What is the difference between thermal imaging and night vision? I believe many people don't know, so let us understand the difference between the two together!
The reflected light that our eyes see, daylight cameras, night vision devices, and human eyes all follow the same basic principle: visible light energy hits and reflects, and then the detector receives and converts it into an image. Whether it is the eyeball or in the camera, these detectors must receive enough light, otherwise they will not be able to image. Obviously, no sunlight can reflect anything at night, so they are limited to the light provided by starlight, moonlight and artificial light. If it is not enough, they will be of no avail.
Thermal imaging camera
Thermal imaging cameras are completely different from ordinary cameras. We call them "cameras", but they are actually sensors. To understand how they work, the first thing you have to do is to forget all your previous knowledge of camera photos. FLIR uses heat instead of visible light to take pictures. Both heat (also called infrared or thermal energy) and light are part of the electromagnetic spectrum, but cameras that can detect visible light will not see thermal energy, and vice versa.
Thermal imaging cameras can not only detect heat, but also detect small heat differences (as low as 0.01°C) and display them as shades of gray or different colors. Many people just don't understand this concept, let's explain its principle below.

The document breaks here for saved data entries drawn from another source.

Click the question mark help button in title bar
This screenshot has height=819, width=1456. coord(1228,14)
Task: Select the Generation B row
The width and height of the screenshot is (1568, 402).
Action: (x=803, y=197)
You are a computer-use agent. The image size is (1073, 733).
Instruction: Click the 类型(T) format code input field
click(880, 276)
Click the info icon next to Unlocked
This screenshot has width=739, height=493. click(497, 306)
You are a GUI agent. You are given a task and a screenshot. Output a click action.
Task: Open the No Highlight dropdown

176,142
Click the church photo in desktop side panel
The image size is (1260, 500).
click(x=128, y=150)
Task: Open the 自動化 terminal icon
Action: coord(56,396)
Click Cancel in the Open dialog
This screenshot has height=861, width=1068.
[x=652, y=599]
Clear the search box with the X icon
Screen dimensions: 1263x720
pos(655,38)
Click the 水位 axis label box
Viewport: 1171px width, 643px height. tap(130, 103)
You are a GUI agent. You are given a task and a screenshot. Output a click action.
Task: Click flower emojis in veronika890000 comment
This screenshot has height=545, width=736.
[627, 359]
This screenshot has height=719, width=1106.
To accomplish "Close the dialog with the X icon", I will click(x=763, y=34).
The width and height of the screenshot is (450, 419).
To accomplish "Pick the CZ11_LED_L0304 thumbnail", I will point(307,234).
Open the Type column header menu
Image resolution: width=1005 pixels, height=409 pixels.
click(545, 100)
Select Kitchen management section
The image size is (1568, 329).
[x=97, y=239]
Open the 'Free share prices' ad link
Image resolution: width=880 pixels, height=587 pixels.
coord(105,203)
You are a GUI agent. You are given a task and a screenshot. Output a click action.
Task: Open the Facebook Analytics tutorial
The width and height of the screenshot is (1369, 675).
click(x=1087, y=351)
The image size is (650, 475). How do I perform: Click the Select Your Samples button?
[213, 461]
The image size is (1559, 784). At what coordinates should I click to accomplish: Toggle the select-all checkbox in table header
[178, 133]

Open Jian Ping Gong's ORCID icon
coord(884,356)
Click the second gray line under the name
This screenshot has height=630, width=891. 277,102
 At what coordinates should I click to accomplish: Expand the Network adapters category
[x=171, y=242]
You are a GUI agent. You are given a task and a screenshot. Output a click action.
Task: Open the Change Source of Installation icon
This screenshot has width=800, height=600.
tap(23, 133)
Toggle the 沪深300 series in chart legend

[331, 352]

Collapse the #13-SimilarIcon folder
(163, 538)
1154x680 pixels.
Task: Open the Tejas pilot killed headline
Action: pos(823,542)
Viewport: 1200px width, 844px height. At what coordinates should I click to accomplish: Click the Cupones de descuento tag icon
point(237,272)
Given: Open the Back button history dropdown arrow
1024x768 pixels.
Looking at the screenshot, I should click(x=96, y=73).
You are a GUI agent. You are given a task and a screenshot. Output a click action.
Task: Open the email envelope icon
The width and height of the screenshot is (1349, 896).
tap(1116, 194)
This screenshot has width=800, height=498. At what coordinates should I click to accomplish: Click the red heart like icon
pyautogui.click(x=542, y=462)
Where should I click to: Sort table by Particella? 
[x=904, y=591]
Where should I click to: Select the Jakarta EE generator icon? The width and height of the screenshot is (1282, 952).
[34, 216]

Everything we encounter in our daily lives releases heat, even ice. The hotter something is, the more heat it emits. The heat emitted is called the "heat signal". When the thermal characteristics of two objects next to each other are slightly different, they are displayed very clearly to FLIR regardless of the lighting conditions. Heat energy comes from a variety of energy sources, depending on what you are looking at at the time. Some things, such as warm-blooded animals (including humans), engines, and machinery, generate their own heat through biological or mechanical means. Other things-land, rocks, buoys, vegetation absorb heat from the sun during the day and emit heat at night.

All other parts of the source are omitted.